What’s at Risk: The Impact of the Battle
How will those carve outs affect the food industry? Regardless of how it impacts the workers’ financially, it will likely be the only way food delivery app services continue utilizing actual workers. Food industry businesses adapted their business model to embrace the middleman food delivery apps because they were designed to be both easy to implement and economically beneficial. The profit margins in restaurants are already paper thin. The middleman business model supplements those restaurants that have existing B2C sales, but what about ghost kitchens and food industry business that rely completely on food delivery app workers? I believe the biggest impact from the classification of food delivery app workers as employees will be the availability of the work force. Will the same individuals who work a few hours each night delivering food during the busiest hours have the same desire to work a full shift assigned by their employer? This question is just one of the reasons why Uber, Lyft and DoorDash are asking for AB 5 carve outs.
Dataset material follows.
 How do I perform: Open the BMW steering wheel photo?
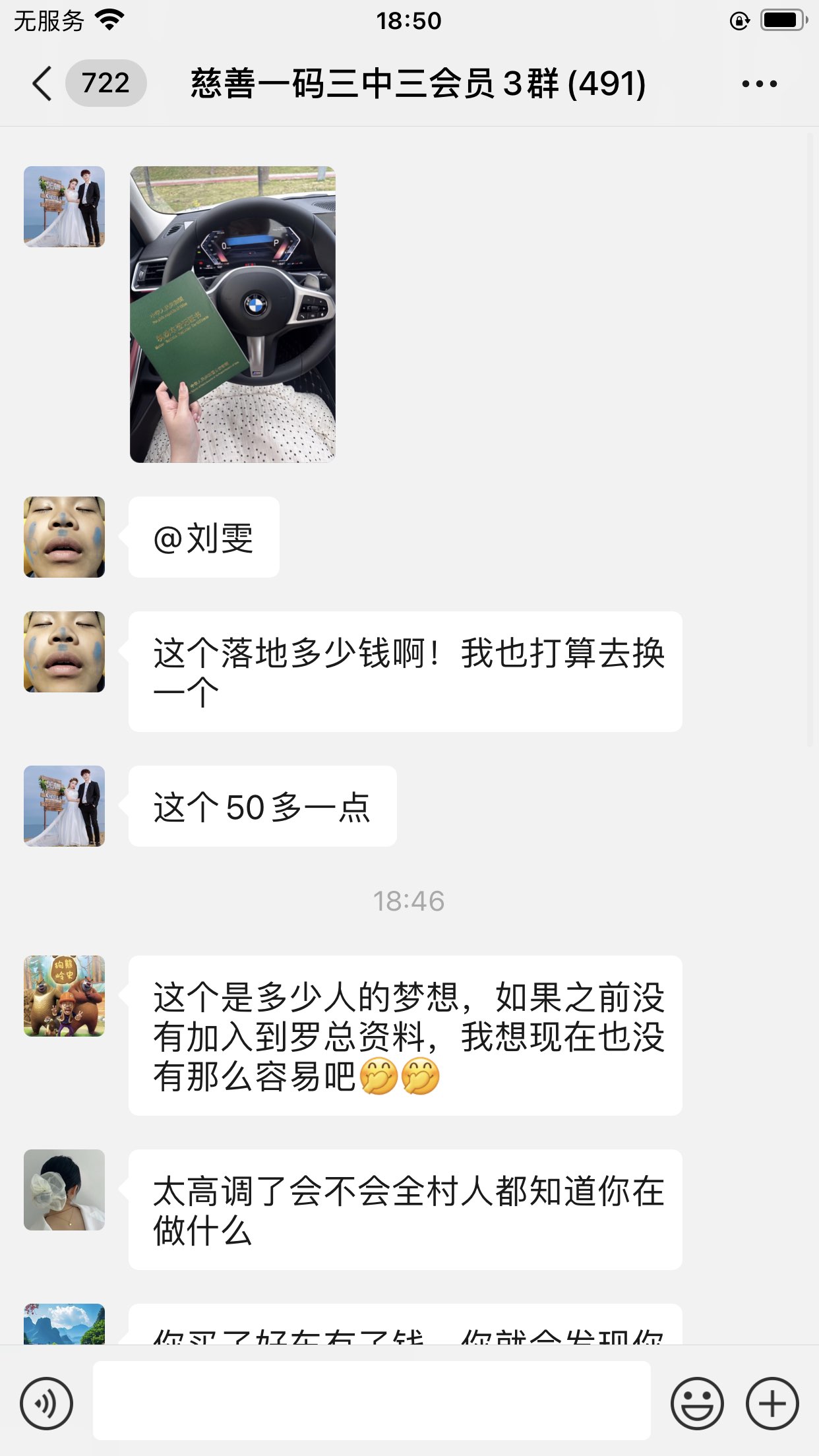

Even if opponents of AB 5 carve outs overcome the ballot initiative, they very well may have eliminated an entire industry from the workforce they are trying to protect. Most businesses within food industry cannot afford to play both sides of this battle. Will businesses that have shifted to ghost kitchen and food delivery apps survive this loss of workforce? Can it be replaced by workers classified as employees? I have very little confidence that it will, but I am very confident that within the next two years readers of this article will know at least one person who has received a food delivery order from a drone, self-driving vehicle, or other automated system. The food industry will once again have to adjust to meet their customers’ demands, and continue implementing food delivery app services that are both easy to implement and economically beneficial. And the battle of AB 5 carve outs will be history.